Customs is the agency, authority, or regulatory body in a country that is responsible for collecting tariffs on, and controlling the flow of goods in, and out, of the country. While there is nothing wrong with, or damning about, controlling the flow of goods, as it ensures that products entering and leaving are safe, or collecting tariffs, as that is how many countries acquire the taxation revenue they need, the flow has to be understandable. [Moreover, import tariffs are one of the earliest forms of tax in many countries.
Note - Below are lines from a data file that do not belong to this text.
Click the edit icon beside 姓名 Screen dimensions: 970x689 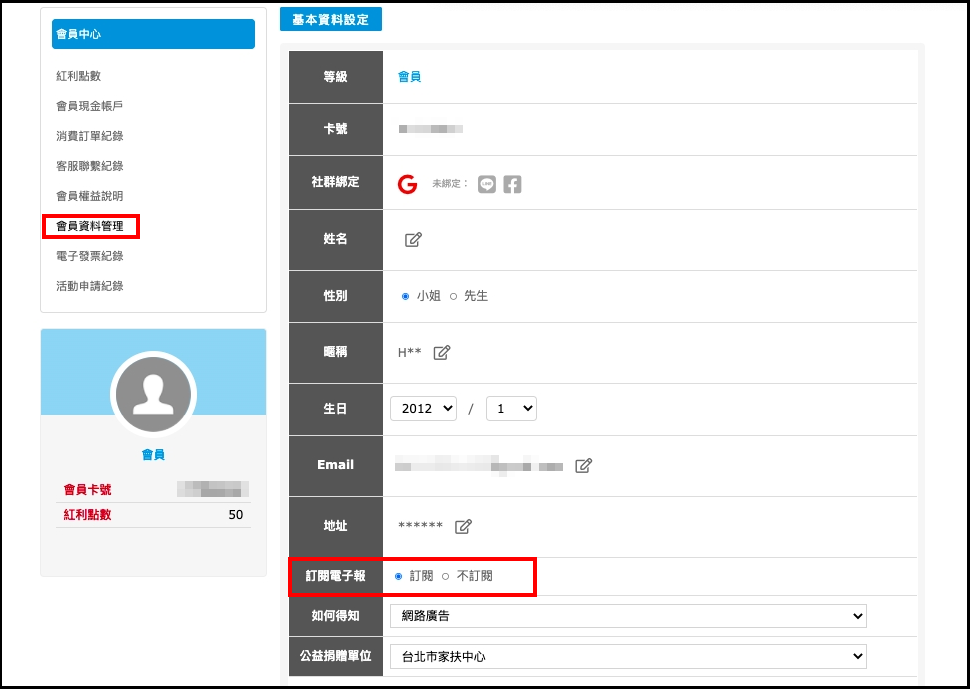pos(413,239)
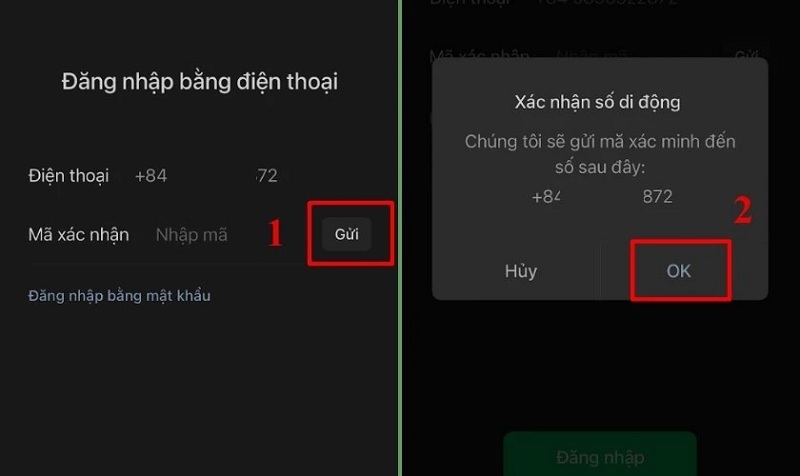
Task: Click the +84 prefix shown in the dialog
Action: coord(546,197)
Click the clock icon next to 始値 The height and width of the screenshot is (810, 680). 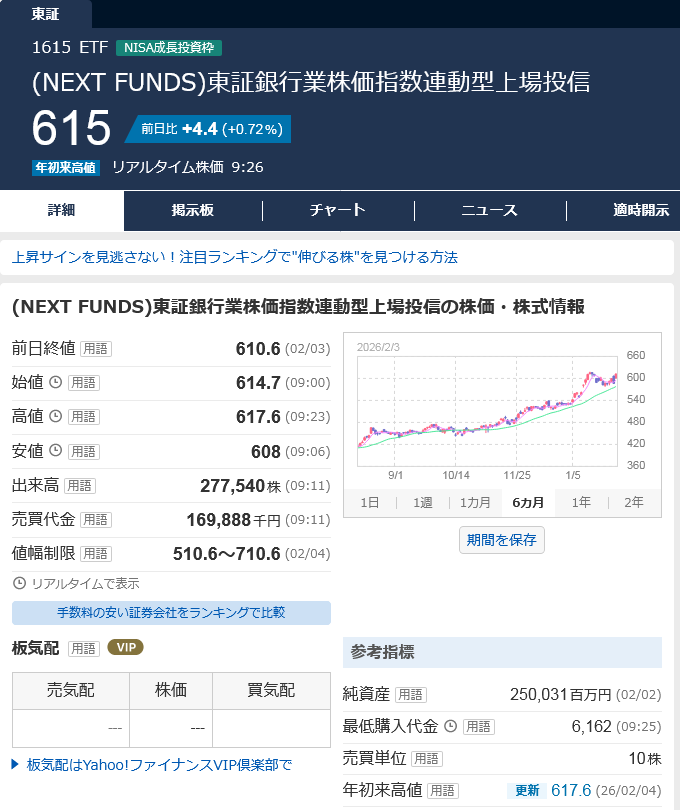pyautogui.click(x=56, y=382)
For example, in the beginning, there were three types of taxes in the US, poll taxes (which is a type of head tax or per-person tax that pre-dated modern income tax), property taxes, and import taxes.]
Nor is there anything wrong with, or damning about, creating regulations and acts that clearly define the purpose of a customs agency, the authority it has, the documentation it requires, the taxes that can be levied, and the penalties it can apply for non-compliance. The damnation comes into play when the number of sheets of paper required to capture the rules, regulations, and constant updates to the regulations exceed the quantity of goods flowing into, and out of, a country.
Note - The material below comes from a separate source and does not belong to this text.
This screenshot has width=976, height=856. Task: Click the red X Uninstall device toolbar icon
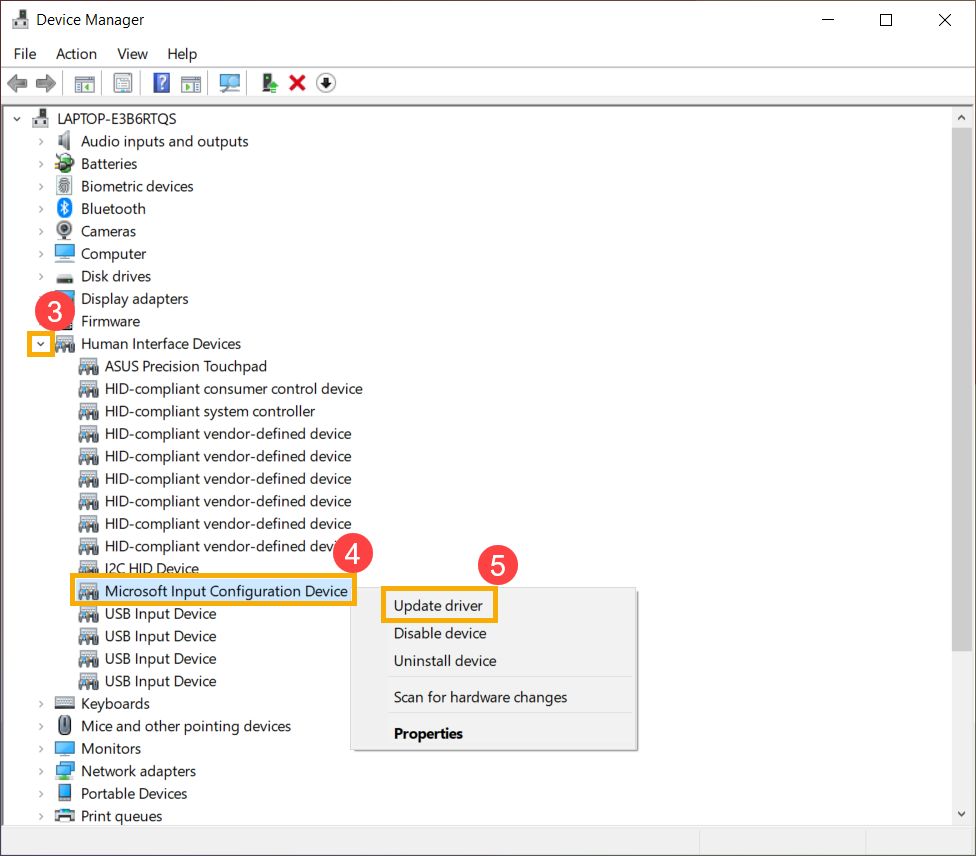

For example, Brazil once updated its HTS code, that defines the import tax rates on different types of goods, 80 times in a single year. But its not just the plethora of confusing HTS codes, associated rulings, and updates that an organization needs to keep track of (which, globally, can require 2 Million data warehouse updates a year), it’s the dozens of regulations that each country subjects importers and exporters to.
For example, in the US, an organization involved in global trade has to be intimately familiar with, at a minimum, the following acts:
- Trade Act
that allows the President to negotiate trade agreements on behalf of the US for presentation to Congress.
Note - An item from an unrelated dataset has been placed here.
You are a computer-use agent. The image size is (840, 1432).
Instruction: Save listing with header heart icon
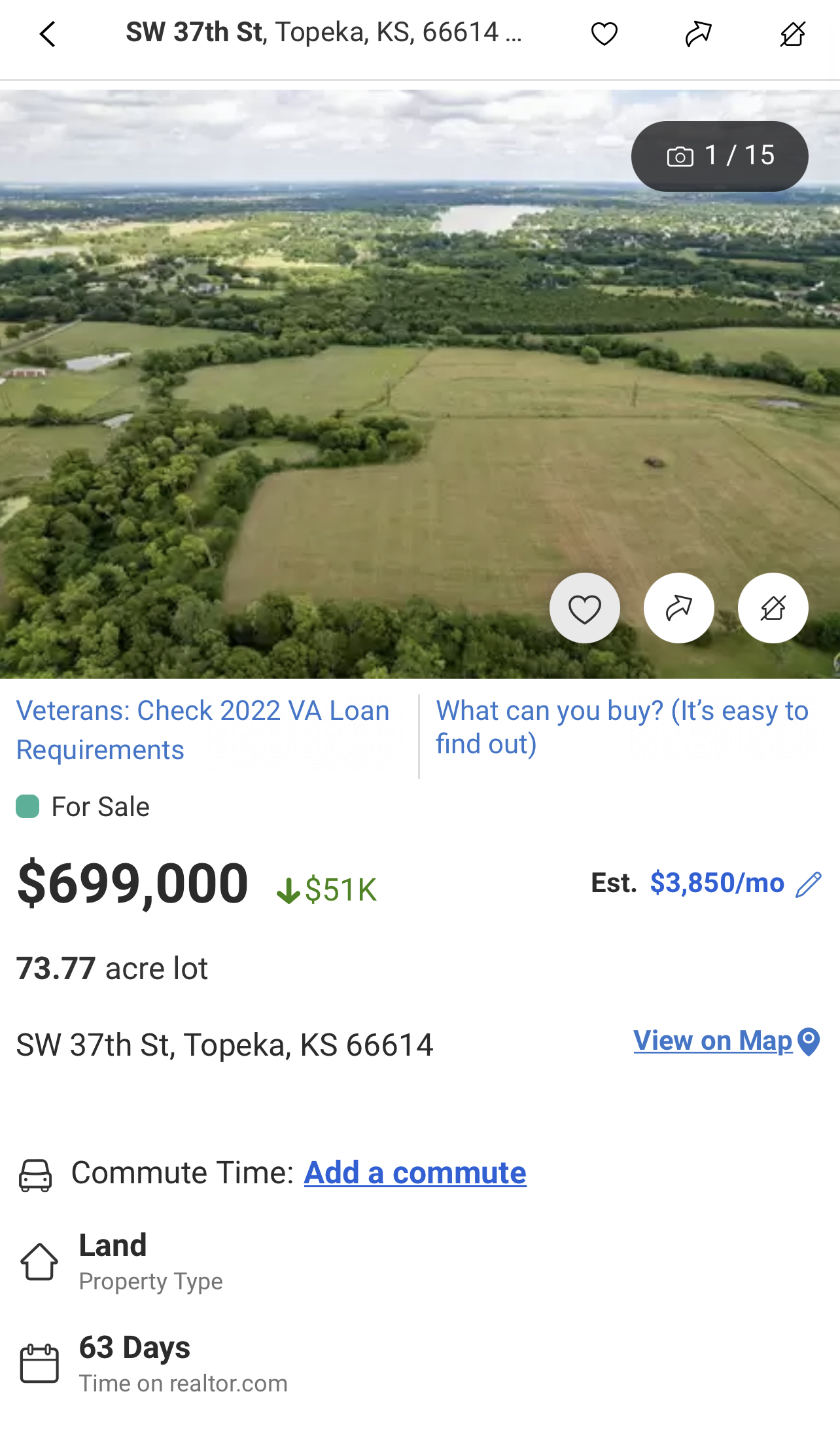tap(604, 34)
- Customs Modernization Act
that amended the Tariff Act of 1930 and introduced “informed compliance” and “shared responsibility” that requires traders to provide CBP with accurate and timely classification, necessary data for appraisal, and to ensure adequate security of goods
- North American Free Trade Agreement
which is a free trade agreement between Canada, the United States, and Mexico
which is short for the Importer Security Filing introduced in 2009 that requires importers to notify CBP of impending cargo imports 24 hours in advance
which is short for the Customs-Trade Partnership Against Terrorism, a voluntary supply chain security program focused on improving the security of private companies’ supply chains with respect to terrorism
And may also need to be familiar with dozens of other acts, including:
- Generalized System of Preferences
which is a preferential tariff system which provides for a formal system of exemption from the most favoured nation principle and the more general rules of the WTO
- U.S.-Caribbean Basin Trade Partnership Act
which forms a trade agreement with the 23 independent countries of the Caribbean basin
- International Traffic in Arms Regulations
which controls the export and import of defence-related articles and services on the United States Munitions List (USML)
- Lacey Act
which prohibits trade in wildlife, fish, and plants that have been illegally taken, possessed, transported or sold.
- Reciprocal Tariff Act
which replaced the Smoot-Hawley Tariff Act which raised tariffs on over 20,000 imported goods to record levels in 1930 and which paved the foundation for modern HTS schedules
And this is just to manage import and export in the US. Some countries have lists of acts that are just as extensive. Now imagine your company does business in 100 countries. It’s damnation to the power of 100!